** DATA TO EXAMINE follows **

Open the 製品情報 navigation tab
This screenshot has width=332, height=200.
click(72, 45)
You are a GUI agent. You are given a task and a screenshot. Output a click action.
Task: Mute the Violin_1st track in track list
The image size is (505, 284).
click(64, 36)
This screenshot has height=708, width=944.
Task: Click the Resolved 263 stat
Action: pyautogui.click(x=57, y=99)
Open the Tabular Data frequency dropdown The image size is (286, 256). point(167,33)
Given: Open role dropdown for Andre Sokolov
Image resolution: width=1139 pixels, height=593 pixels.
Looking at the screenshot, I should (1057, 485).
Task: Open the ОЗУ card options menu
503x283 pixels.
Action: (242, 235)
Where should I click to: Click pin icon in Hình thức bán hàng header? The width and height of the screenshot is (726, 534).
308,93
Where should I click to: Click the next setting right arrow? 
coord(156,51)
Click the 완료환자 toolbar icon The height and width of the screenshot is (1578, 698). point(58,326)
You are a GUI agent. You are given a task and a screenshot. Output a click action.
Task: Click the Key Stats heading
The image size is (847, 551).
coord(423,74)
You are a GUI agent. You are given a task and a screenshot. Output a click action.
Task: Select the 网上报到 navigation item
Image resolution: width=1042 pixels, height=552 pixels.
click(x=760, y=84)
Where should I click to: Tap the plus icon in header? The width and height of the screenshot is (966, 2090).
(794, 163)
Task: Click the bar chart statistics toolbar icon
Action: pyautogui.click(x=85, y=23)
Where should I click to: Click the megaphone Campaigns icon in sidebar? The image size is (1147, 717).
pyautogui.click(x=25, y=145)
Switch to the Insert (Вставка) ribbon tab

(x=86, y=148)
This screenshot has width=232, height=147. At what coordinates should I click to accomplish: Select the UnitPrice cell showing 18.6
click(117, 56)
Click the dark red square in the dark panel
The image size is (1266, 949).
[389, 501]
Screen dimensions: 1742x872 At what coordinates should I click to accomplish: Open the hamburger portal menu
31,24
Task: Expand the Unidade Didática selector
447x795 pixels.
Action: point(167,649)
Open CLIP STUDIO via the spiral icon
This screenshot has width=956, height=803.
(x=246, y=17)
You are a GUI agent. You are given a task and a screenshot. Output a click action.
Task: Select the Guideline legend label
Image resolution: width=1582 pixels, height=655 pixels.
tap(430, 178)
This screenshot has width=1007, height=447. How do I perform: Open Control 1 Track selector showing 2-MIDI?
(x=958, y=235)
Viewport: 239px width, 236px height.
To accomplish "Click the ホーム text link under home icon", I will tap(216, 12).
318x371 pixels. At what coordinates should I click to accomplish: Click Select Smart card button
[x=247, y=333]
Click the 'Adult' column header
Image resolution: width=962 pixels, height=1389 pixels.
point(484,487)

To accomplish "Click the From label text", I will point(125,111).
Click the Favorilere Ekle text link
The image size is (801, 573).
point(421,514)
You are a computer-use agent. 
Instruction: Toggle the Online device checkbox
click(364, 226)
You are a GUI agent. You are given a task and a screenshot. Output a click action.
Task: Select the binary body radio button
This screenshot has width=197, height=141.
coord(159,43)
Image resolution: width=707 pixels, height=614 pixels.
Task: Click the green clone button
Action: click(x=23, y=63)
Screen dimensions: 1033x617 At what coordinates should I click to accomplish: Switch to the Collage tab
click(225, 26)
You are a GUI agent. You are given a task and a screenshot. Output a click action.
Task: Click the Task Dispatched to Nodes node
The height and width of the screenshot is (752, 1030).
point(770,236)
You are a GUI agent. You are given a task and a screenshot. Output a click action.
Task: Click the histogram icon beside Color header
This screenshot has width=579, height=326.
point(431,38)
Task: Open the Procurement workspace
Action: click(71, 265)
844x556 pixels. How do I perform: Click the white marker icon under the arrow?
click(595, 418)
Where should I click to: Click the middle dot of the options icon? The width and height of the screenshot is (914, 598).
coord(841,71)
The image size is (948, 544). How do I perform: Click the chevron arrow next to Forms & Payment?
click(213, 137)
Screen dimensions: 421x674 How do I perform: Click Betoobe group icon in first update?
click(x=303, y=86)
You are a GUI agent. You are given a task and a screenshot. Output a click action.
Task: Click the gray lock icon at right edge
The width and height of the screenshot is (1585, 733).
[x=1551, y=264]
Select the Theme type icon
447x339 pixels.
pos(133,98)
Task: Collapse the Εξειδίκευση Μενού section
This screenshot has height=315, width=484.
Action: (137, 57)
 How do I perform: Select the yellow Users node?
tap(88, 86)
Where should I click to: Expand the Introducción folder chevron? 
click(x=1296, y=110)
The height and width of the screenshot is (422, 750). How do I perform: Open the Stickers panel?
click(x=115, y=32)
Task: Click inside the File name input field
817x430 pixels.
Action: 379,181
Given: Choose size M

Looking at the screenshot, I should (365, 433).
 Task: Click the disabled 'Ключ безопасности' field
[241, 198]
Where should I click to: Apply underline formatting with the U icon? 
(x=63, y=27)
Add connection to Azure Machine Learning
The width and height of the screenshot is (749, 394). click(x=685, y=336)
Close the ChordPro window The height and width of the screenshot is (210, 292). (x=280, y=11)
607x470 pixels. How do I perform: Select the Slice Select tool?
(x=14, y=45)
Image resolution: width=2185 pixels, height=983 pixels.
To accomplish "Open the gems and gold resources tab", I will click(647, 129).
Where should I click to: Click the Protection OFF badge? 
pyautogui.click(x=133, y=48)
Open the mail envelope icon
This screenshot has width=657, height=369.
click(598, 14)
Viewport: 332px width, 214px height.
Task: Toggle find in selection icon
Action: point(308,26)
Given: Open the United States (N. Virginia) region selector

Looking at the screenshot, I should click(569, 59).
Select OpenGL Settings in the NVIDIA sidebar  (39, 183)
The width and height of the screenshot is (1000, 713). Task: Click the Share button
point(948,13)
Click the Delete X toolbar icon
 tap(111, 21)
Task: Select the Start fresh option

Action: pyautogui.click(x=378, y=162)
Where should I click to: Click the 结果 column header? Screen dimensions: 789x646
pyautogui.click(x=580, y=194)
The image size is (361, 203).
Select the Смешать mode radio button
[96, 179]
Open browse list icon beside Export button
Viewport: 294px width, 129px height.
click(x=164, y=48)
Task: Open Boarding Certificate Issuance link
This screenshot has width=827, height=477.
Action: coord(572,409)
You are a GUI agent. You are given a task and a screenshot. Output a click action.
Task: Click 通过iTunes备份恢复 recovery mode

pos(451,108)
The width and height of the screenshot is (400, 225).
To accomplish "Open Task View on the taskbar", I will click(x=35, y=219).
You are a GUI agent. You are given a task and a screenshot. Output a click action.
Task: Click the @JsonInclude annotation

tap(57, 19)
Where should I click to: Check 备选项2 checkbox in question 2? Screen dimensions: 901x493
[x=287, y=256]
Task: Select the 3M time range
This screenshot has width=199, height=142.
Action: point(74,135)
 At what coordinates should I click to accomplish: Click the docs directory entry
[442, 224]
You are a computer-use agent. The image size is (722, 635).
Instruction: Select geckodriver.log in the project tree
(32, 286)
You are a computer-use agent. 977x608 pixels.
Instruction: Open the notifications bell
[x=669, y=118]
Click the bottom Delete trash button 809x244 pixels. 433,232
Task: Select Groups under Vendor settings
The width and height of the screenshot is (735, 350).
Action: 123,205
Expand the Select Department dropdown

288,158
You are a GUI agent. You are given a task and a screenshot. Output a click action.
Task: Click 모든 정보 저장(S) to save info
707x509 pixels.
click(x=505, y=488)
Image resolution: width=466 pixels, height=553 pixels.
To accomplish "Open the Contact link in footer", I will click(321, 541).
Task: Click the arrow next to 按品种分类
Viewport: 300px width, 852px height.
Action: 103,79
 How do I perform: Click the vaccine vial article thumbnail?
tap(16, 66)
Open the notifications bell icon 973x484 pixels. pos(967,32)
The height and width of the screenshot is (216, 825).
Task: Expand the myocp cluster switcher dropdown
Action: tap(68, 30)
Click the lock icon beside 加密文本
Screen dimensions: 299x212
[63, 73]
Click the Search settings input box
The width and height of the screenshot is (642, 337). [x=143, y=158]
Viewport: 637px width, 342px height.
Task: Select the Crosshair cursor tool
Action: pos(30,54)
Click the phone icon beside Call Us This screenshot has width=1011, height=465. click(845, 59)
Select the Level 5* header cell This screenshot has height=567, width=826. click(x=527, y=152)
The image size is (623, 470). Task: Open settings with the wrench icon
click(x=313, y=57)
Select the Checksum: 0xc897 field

** End of DATA TO EXAMINE **

Beginning with the line above that contains "Image resolution: width=1042", copy each line exactly up to and including the line that contains "Task: Select the Guideline legend label", and go no further.

OUTPUT:
Image resolution: width=1042 pixels, height=552 pixels.
click(x=760, y=84)
Where should I click to: Tap the plus icon in header? The width and height of the screenshot is (966, 2090).
(794, 163)
Task: Click the bar chart statistics toolbar icon
Action: pyautogui.click(x=85, y=23)
Where should I click to: Click the megaphone Campaigns icon in sidebar? The image size is (1147, 717).
pyautogui.click(x=25, y=145)
Switch to the Insert (Вставка) ribbon tab

(x=86, y=148)
This screenshot has width=232, height=147. At what coordinates should I click to accomplish: Select the UnitPrice cell showing 18.6
click(117, 56)
Click the dark red square in the dark panel
The image size is (1266, 949).
[389, 501]
Screen dimensions: 1742x872 At what coordinates should I click to accomplish: Open the hamburger portal menu
31,24
Task: Expand the Unidade Didática selector
447x795 pixels.
Action: point(167,649)
Open CLIP STUDIO via the spiral icon
This screenshot has width=956, height=803.
(x=246, y=17)
You are a GUI agent. You are given a task and a screenshot. Output a click action.
Task: Select the Guideline legend label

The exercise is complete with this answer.